Until then I am still practicing my breathing and not thinking about it too much. Do I notice anything different? I do now know yet?
 

Master Yoda

“Your path you must decide.”
Legend Member
Points
56
I asked the Master why my Tai Chi abd martial arts has been of no assistance to me. He said that stuff is great and he is also a practitioner. But these arts are a control of mind. It is the mind that allows one to break rock with flesh.

For now it is the heart and the subconscious that needs clearing. So focus on what is taught now.....
 

Master Yoda

“Your path you must decide.”
Legend Member
Points
56
Tonight I shared dinner with a friend who when last saw me said I lookes like a zombie with no soul. Tonight I was told I look like I have life in me.
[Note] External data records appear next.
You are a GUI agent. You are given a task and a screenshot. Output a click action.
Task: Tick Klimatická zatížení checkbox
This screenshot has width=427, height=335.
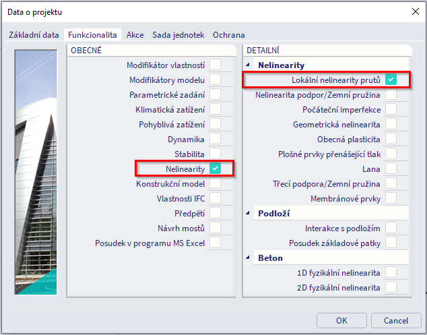[216, 109]
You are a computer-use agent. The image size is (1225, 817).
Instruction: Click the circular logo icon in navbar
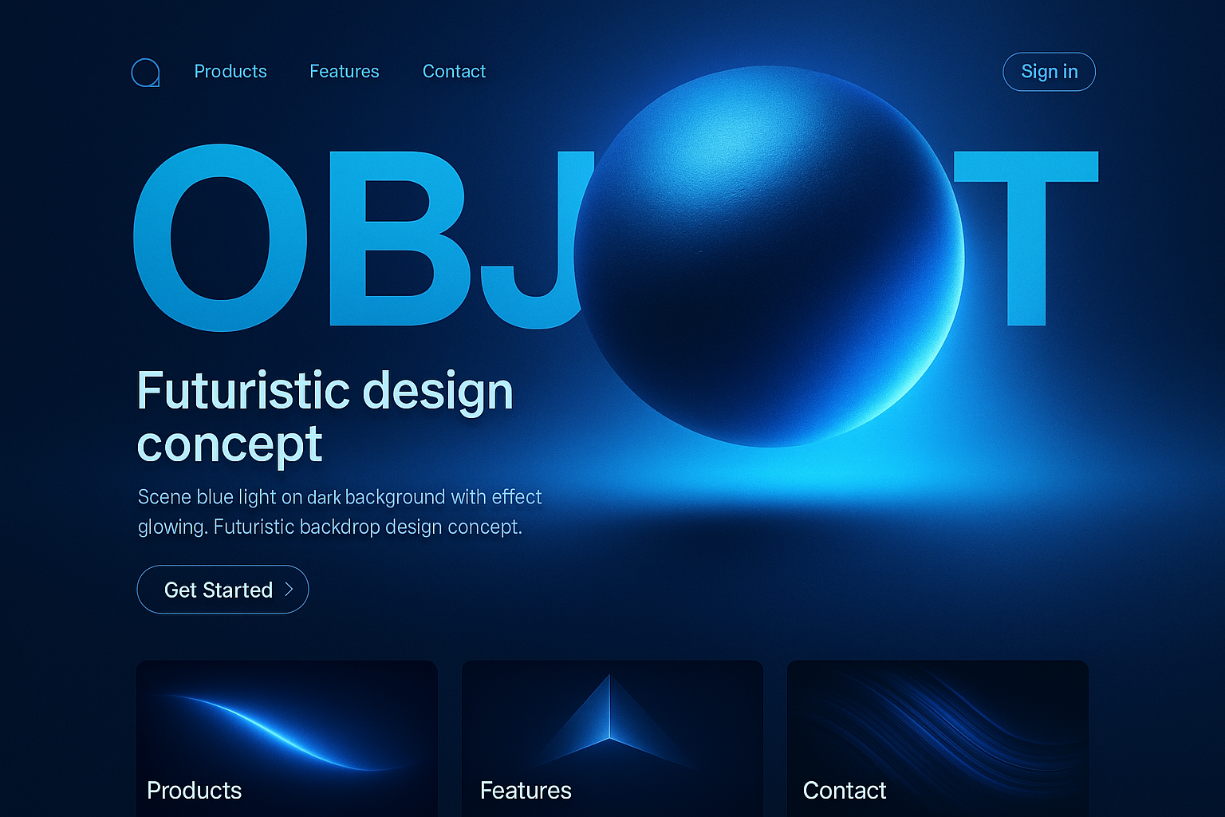coord(145,73)
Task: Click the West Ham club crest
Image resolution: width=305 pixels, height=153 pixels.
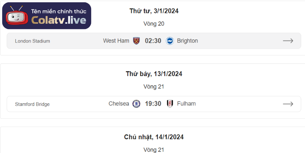Action: tap(136, 41)
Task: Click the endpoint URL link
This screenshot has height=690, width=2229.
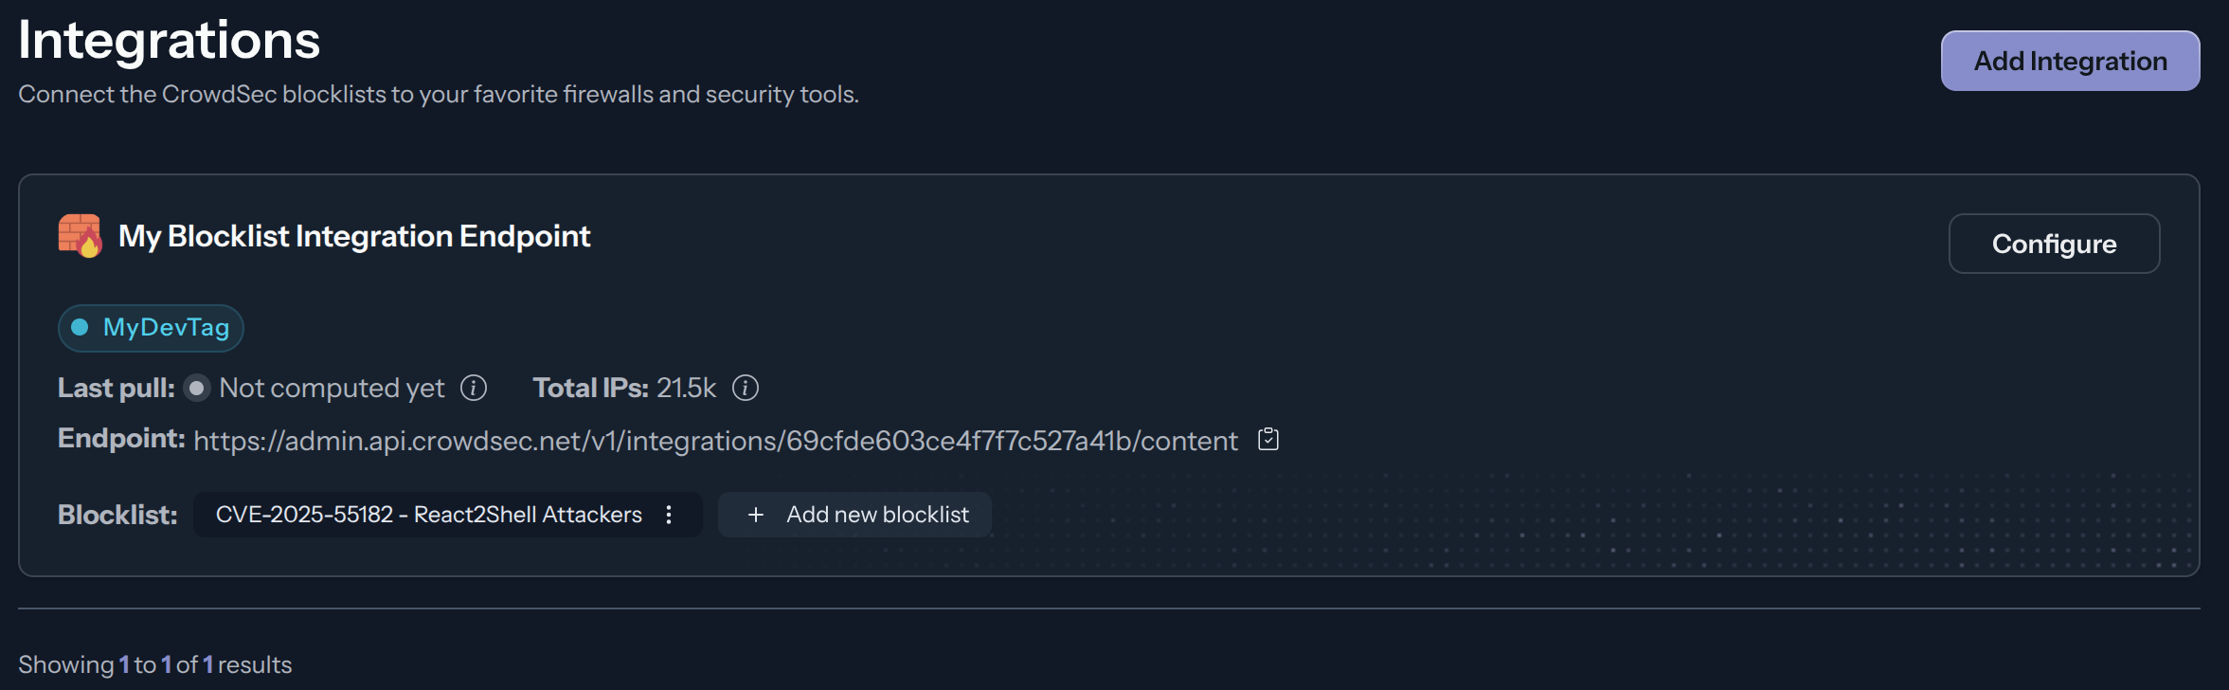Action: [714, 440]
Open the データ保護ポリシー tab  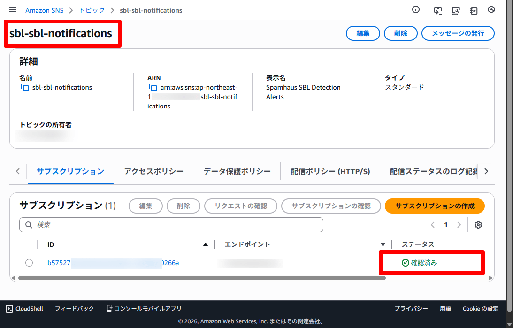pyautogui.click(x=237, y=171)
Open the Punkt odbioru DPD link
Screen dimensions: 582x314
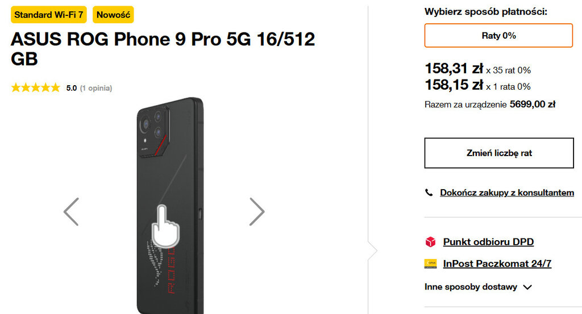488,242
Could Master's teaching be take effect?

Lets see...
 

Master Yoda

“Your path you must decide.”
Legend Member
Points
56
Yesterday was my third meeting with Master. On arrival I made my way through the small gate and down the winding path in the pounding storm. I am fascinated with now I notice more and more interesting sculptures and features each time I walk down this path. This time as I crossed the tiny bridge the Master's door was closed due to the storm. Never the less he answered when I knocked.
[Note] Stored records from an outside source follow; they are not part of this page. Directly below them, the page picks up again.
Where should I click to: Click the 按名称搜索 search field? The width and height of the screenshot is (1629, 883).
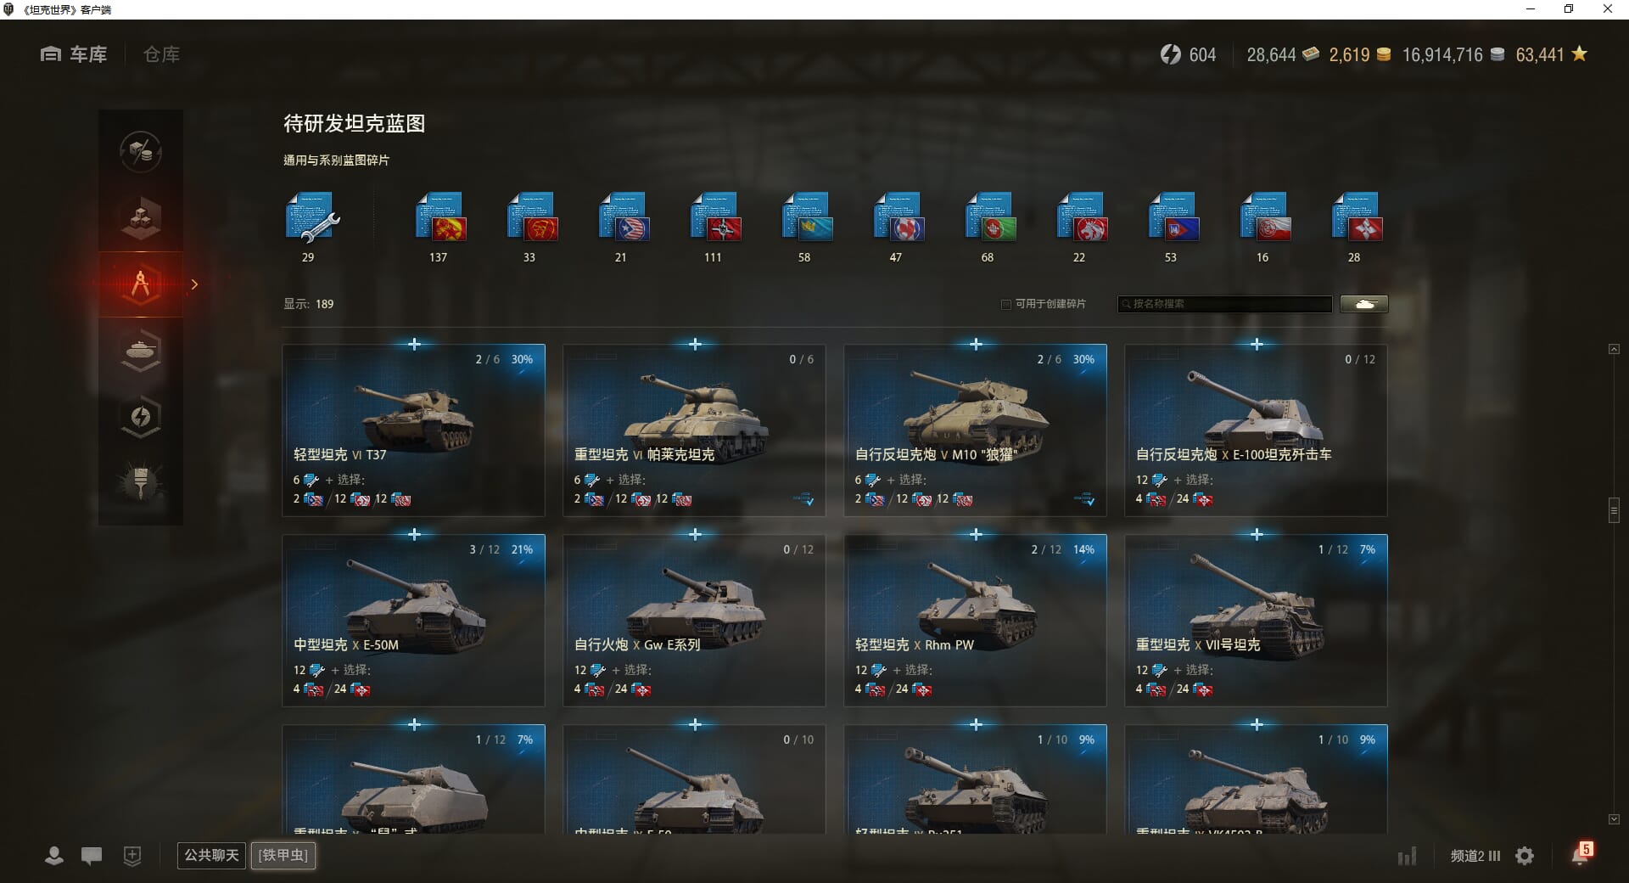coord(1225,304)
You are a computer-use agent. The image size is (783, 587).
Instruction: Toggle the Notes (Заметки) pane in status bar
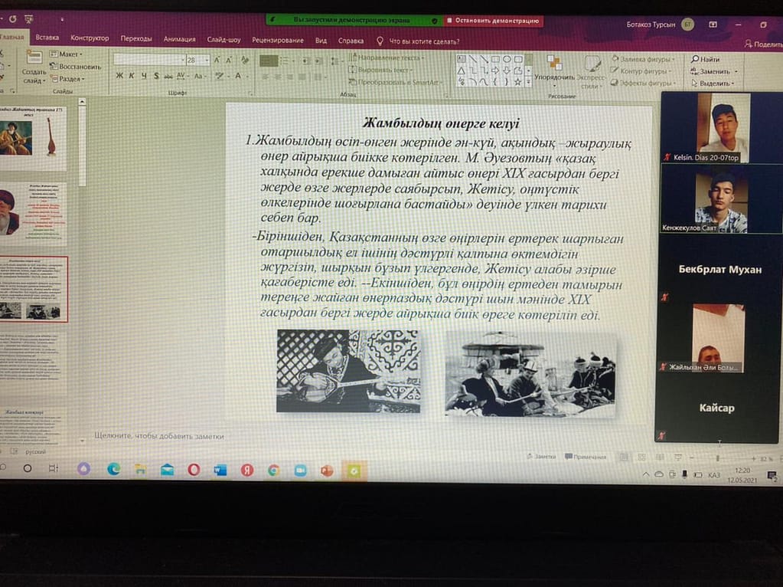pyautogui.click(x=540, y=457)
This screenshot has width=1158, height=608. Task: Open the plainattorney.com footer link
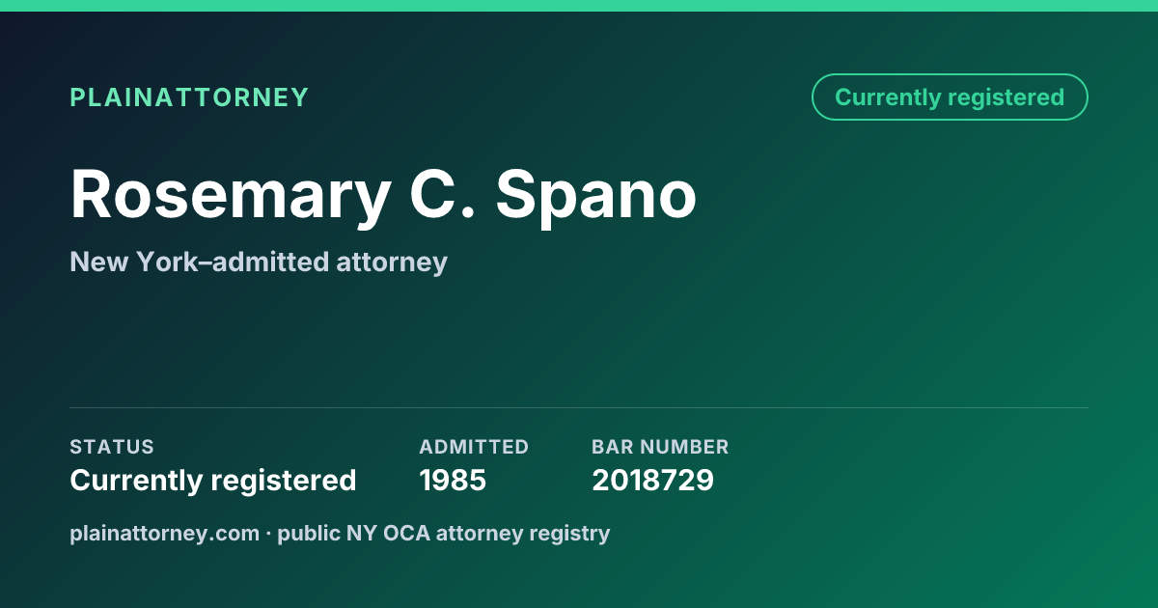point(165,533)
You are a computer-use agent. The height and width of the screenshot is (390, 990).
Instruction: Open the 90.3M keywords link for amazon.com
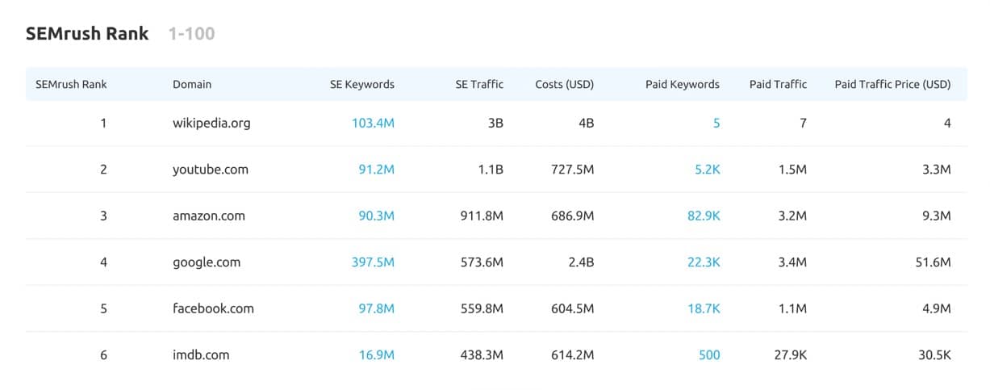click(377, 216)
As I took my seat in the large leather recliner he told me that he had managed to get me a Reiki session to take my consciousness away from my head and more into my heart. And that the cost will be taken care of. Today he created space for a lot more conversation. He asked me how I was going so far. And my response was that these meetings were laid out before me like they were meant to be so I attend without questions and do so without obsessing about any particular outcome. And follow any instruction that he gives me while I spend my time in solitude. I do not know if it is working or if I am feeling any different.....I guess I feel better. I just do not think as much....especially about unnecessary issues. But good tangible things have been miraculously happening in my life for the past week. Like really amazing things.

He presented me with some brainwave frequency lowering media to take home as well 2 hypnotic sessions on cd.
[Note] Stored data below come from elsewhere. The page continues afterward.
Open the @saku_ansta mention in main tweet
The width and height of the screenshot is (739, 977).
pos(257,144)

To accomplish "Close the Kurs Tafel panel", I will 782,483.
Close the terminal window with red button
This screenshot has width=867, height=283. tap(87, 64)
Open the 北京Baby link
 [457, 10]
He then suggested that he wanted to do a colour test. He presented me with 8 cards of different colours and asked me to put them in order of which ones I find most attractive. I did this and he turned them over to reveal numbers. He asked me to repeat this process twice. After that he wrote down 2 sequences of numbers and did some mathematics that I don;t understand and consulted with am old book that is so old it was literally falling to pieces as he was flipping the pages.

With this test he was able to accurately reveal a lot of what is going on in my subconscious at present. My stresses....what I want....what I desire.....what is stopping... etc. With each process he performs it gives him specifics that he can then apply strategies to make them better.

When that was over he invited me to a meditation session that was to happen later that night where he and the participants have been running for 20 years. I was happy to attend.


A couple of hours later I turned up after dark. And there was no one there. I saw Master in the Garden and greeted him. He said that all participants pulled out because of the storm. He invited me back into the small therapy space and there was the psychic that introduced me to Master. The three of us did a very powerful meditation session that focus on being in the present moment in the dark.

I have much homework to do before I visit the Master again next week.


Also he has given me permission to introduce others there. There is one person that has made this request and I will pass on Master's details. However I do respect that he is 87 years old and retired and cannot see many people.